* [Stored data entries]
● ● ● ● ● ● ●

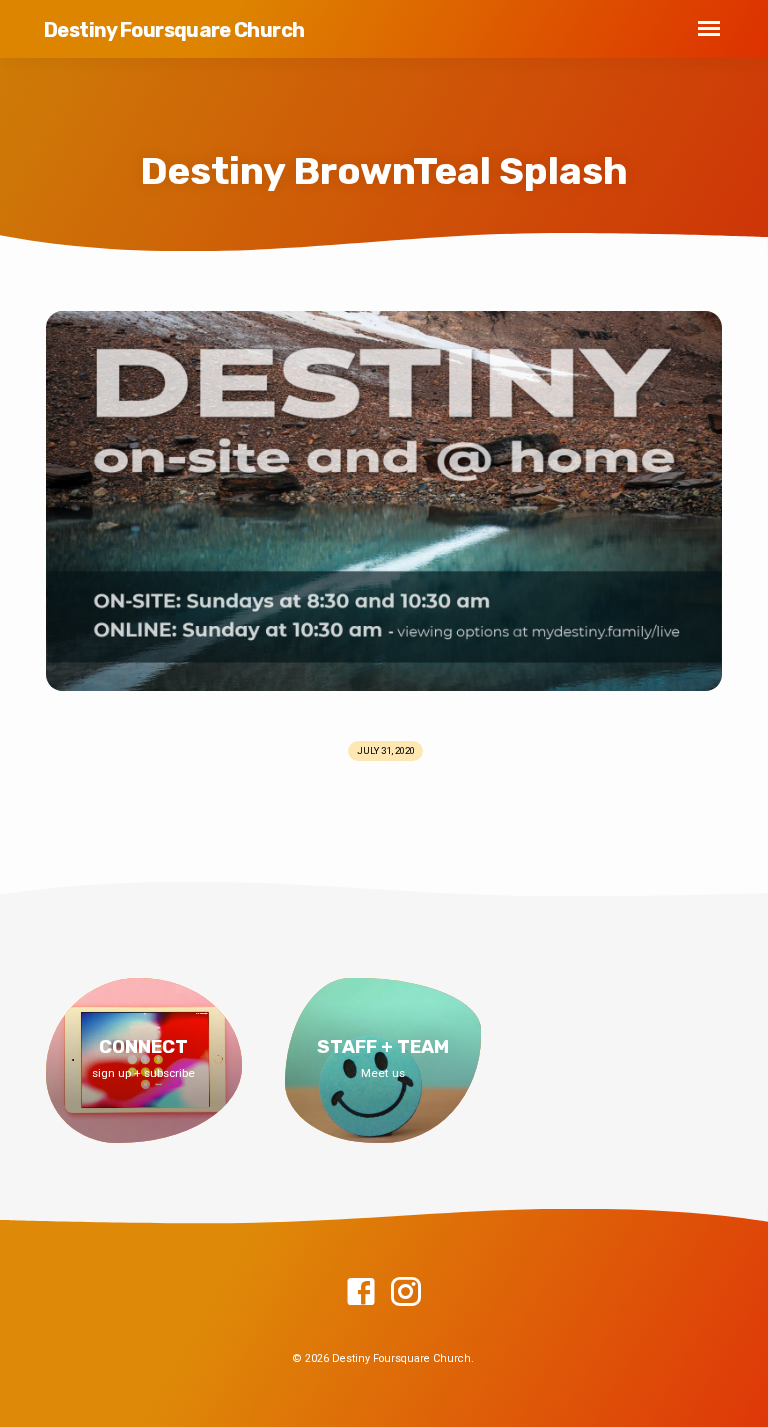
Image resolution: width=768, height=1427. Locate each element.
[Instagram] (406, 1293)
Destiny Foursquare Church (174, 30)
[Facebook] (361, 1293)
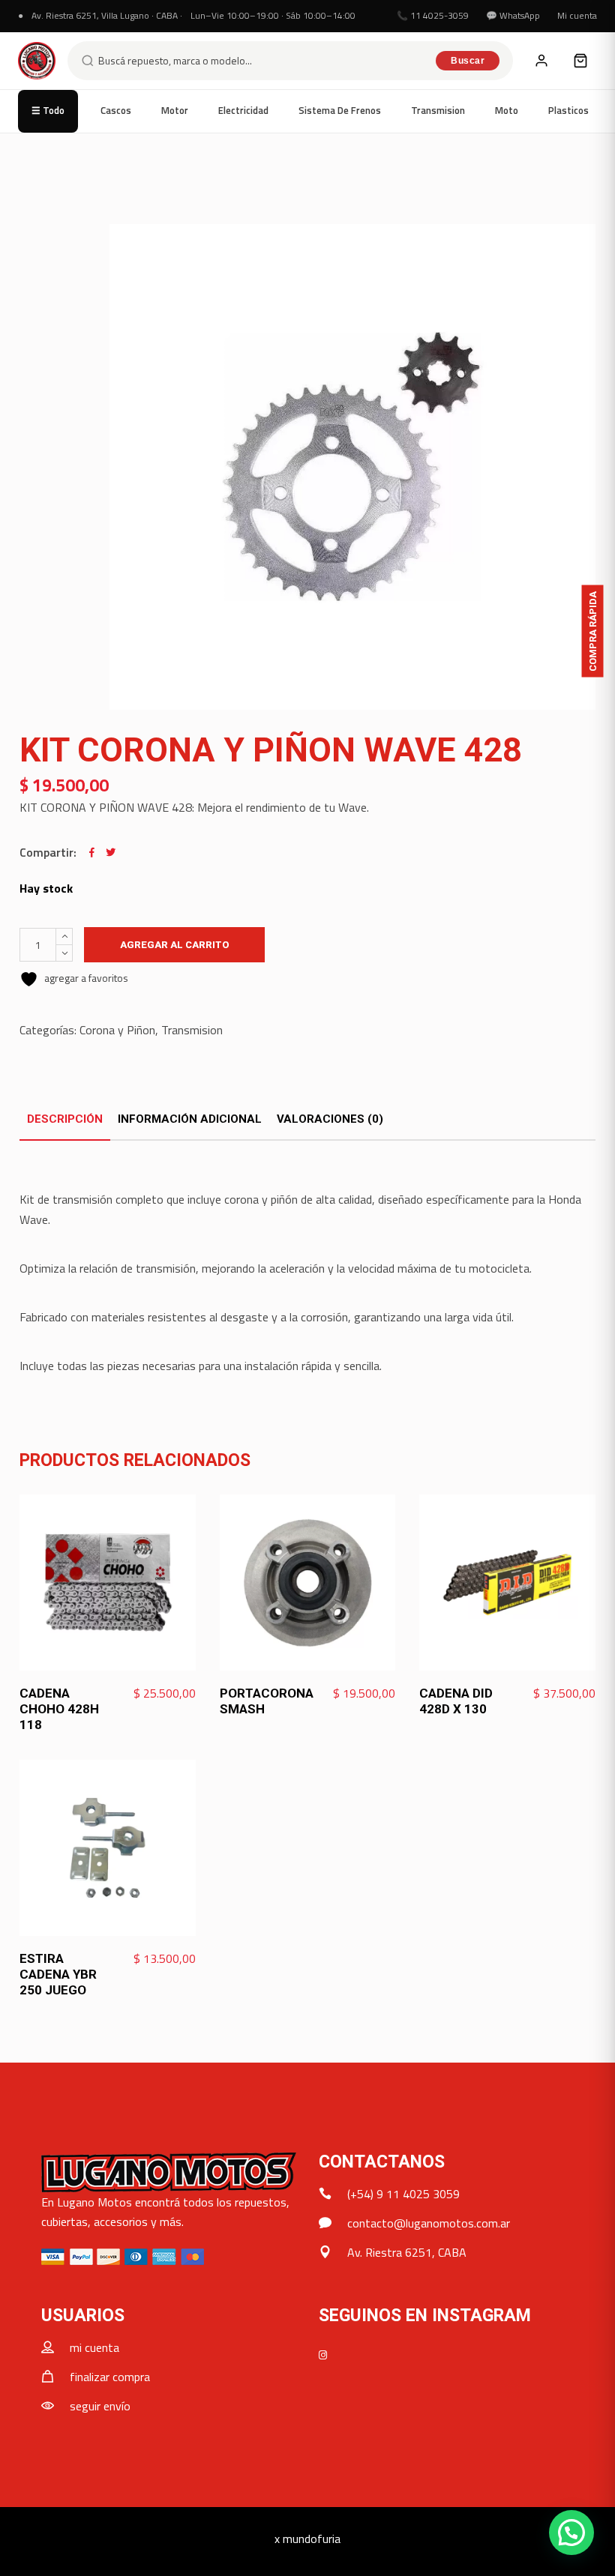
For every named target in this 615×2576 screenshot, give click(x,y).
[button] (571, 2532)
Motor (174, 110)
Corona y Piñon (117, 1030)
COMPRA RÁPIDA (592, 631)
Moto (506, 110)
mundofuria (311, 2539)
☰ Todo (48, 110)
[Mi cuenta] (541, 60)
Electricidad (243, 110)
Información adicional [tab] (190, 1119)
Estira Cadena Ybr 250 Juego (58, 1974)
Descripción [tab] (65, 1119)
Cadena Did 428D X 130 (456, 1701)
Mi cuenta (577, 15)
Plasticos (568, 110)
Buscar (467, 60)
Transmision (438, 110)
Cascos (115, 110)
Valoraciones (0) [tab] (330, 1119)
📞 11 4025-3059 (433, 15)
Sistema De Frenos (339, 110)
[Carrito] (580, 60)
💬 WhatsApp (513, 15)
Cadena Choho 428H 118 (59, 1709)
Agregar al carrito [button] (141, 1694)
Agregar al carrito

● ● ● ● ● ● ●

* [TASK DETAILS]
Write out the lines of the entries above exactly, beginning with the first and ending with the line that contains "Electricidad (243, 110)". No picture goes in.

* [RESPONSE FOR THIS EXERCISE]
Image resolution: width=768, height=1427. Locate each element.
[Instagram] (406, 1293)
Destiny Foursquare Church (174, 30)
[Facebook] (361, 1293)
For every named target in this 615×2576 screenshot, give click(x,y).
[button] (571, 2532)
Motor (174, 110)
Corona y Piñon (117, 1030)
COMPRA RÁPIDA (592, 631)
Moto (506, 110)
mundofuria (311, 2539)
☰ Todo (48, 110)
[Mi cuenta] (541, 60)
Electricidad (243, 110)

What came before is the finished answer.